» **WHAT TO PRODUCE**
Extract, word for word, the passage of the post on coaching and culture that begins at "Western Culture or" and ends after "question worth asking.".

» **DOCUMENT SECTION**
Monday, October 15, 2007

Western Culture or Human Nature?

In a recent coach training even I led I was asked the question, “How much of this coaching stuff is culturally based? For example, will it work at a Korean church?” And it’s a question worth asking.

The coaching movement is an international movement. It can’t be said that life coaching is only a real industry in the Western world. However, it can be said that the majority of coaching is taking place in the Western world. The argument could even be made that the life coaching happening in non-Western locations reflects people who are adopting Western culture (i.e. corporations who are capitalistic competitors to the West).

The core values of coaching do seem to reflect Western culture more than some others (from my own perspective). For example, authenticity is becoming a huge value in American culture. Our leaders are no longer required to look perfect, but rather “be real” with us. Distrusting the “expert” is common is America, too, and someone who would come alongside of us rather than be “over” us to teach us is much more appealing to many Americans. These values are not universally shared. For example, my personal work with other cultures reveals that authority and expertise are much more highly valued in others cultures (i.e. Asian cultures).

So I pose the question to you: Is coaching a product of Western culture (and therefore applicable only to those who want to be Western) or is it a product of universal human nature (and applicable to all cultures equally)?

» **LISTED RECORDS**
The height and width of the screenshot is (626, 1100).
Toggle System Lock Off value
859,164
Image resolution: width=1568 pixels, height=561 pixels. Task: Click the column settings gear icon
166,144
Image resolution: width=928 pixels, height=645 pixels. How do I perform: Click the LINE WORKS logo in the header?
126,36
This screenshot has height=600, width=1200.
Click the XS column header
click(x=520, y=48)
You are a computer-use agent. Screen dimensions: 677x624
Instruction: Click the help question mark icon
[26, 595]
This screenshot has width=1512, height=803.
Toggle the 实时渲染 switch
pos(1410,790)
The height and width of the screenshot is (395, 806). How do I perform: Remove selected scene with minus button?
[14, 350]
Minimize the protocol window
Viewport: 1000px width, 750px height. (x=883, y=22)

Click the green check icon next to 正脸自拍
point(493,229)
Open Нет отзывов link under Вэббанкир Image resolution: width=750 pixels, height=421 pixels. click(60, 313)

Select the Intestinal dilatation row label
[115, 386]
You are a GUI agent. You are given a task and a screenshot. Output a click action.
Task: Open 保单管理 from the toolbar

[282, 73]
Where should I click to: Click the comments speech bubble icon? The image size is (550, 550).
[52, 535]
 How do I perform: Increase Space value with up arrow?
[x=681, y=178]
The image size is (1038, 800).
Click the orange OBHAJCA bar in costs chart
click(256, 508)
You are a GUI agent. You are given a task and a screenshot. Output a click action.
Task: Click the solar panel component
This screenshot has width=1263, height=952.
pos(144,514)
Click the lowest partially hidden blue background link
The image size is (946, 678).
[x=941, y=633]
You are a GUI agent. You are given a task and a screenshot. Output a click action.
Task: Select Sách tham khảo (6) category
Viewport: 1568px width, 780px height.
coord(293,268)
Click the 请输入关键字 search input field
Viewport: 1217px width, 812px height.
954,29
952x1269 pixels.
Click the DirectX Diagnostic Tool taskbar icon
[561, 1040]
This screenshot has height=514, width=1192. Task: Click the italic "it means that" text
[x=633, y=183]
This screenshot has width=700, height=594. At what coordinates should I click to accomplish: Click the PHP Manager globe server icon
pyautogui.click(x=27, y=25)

» **YOUR RESPONSE**
Western Culture or Human Nature?

In a recent coach training even I led I was asked the question, “How much of this coaching stuff is culturally based? For example, will it work at a Korean church?” And it’s a question worth asking.